The genesis of mutation-driven drug development was a study almost a decade old that chronicled the different oncogenic mutations profiles in primary melanomas, which identified the potential selective advantage of the tyrosine kinase inhibitor imatinib in this setting [Curtin JA. J Clin Oncol 2006]. The influence of patient age on the changing pattern of prevalent mutations has since been documented [Rubenstein JC et al. J Transl Med 2010], as has the nature of the mutation and the treatment offered (Figure 3) [Jakob JA et al. Cancer 2012].

Still, the improvements documented in PFS in therapies to BRAF mutations may be more transient than long lasting [McArthur GA et al. Lancet Oncol 2014]. Whether this is the case with other mutation-targeted therapies requires study. Furthermore, contrary to expectations, targeted therapy is not free from adverse effects. Toxicity is always major consideration in the adjuvant setting, which includes even precisely targeted therapies. Dr. Eggermont cautioned that one needs to remember that tumors are not a static target; they can change with time, acquiring resistance to the treatment agent through mutations that can change tumor physiology, which in turn influences treatment efficacy.

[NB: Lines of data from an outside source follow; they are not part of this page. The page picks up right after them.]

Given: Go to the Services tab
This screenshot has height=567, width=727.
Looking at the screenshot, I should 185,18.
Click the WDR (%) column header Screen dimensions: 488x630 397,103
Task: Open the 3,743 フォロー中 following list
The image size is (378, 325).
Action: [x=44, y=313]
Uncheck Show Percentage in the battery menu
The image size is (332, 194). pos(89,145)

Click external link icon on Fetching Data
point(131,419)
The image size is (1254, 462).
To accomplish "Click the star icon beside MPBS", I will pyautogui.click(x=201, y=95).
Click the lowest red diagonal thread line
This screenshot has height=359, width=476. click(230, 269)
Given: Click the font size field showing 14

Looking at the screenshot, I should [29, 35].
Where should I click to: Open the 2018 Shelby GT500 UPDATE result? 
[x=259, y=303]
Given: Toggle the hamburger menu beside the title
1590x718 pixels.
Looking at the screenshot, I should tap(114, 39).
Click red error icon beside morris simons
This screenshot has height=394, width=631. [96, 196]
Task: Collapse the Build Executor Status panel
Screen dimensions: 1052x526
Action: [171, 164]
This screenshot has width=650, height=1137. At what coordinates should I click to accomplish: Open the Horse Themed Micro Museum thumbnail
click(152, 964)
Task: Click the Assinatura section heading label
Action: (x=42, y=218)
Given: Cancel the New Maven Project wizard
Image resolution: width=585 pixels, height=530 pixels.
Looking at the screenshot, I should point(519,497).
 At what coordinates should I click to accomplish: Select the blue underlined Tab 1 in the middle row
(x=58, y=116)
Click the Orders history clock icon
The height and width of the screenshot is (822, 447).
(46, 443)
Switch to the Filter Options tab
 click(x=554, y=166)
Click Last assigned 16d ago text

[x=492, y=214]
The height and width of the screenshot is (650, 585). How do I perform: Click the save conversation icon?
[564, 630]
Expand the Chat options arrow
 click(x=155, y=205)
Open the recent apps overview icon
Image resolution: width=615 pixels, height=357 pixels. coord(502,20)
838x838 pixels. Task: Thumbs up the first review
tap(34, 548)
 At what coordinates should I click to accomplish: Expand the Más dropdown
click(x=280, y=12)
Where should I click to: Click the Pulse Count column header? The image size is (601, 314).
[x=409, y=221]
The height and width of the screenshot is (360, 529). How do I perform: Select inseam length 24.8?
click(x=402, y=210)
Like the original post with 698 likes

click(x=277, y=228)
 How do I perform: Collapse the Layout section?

Innovative immunomodulation is being increasingly used in targeted therapy. The central tenet of immunomodulation is breaking tolerance using immune checkpoint blockers. In this approach, targeting an inhibitor of the checkpoint blockers is more important and fundamentally useful than stimulation of activators. For example, blocking antibodies to T cell surface receptors, including CTLA-4, PD-1, TIM-3, and LAG-3, can blunt cell stimulation. This receptor blockade can occur naturally when T cells interact with tumor cells. In essence, the tumor cells stifle T cell action. But blockade of the T cell receptors prior to tumor cell interaction can help preserve the antitumor activity. The anti-CTLA-4 monoclonal antibody ipilimumab was the first therapy to improve overall survival (OS) in unresectable or metastatic melanoma [Hodi FS et al. N Engl J Med 2010]. The benefit was not instantaneous but rather required about 3 months to manifest. Thereafter, OS was significantly better than treatment with glycoprotein 100 peptide vaccine. Furthermore, blockade of PD-1 can also obviate interaction of the T cell surface protein with tumor cells receptor, which otherwise blunts T cell function. By blocking the inhibitor, the immune response against tumors can be bolstered.

Targeted therapy is best envisioned in concert with radiation therapy and chemotherapy as a multipronged treatment strategy. This approach is in its infancy.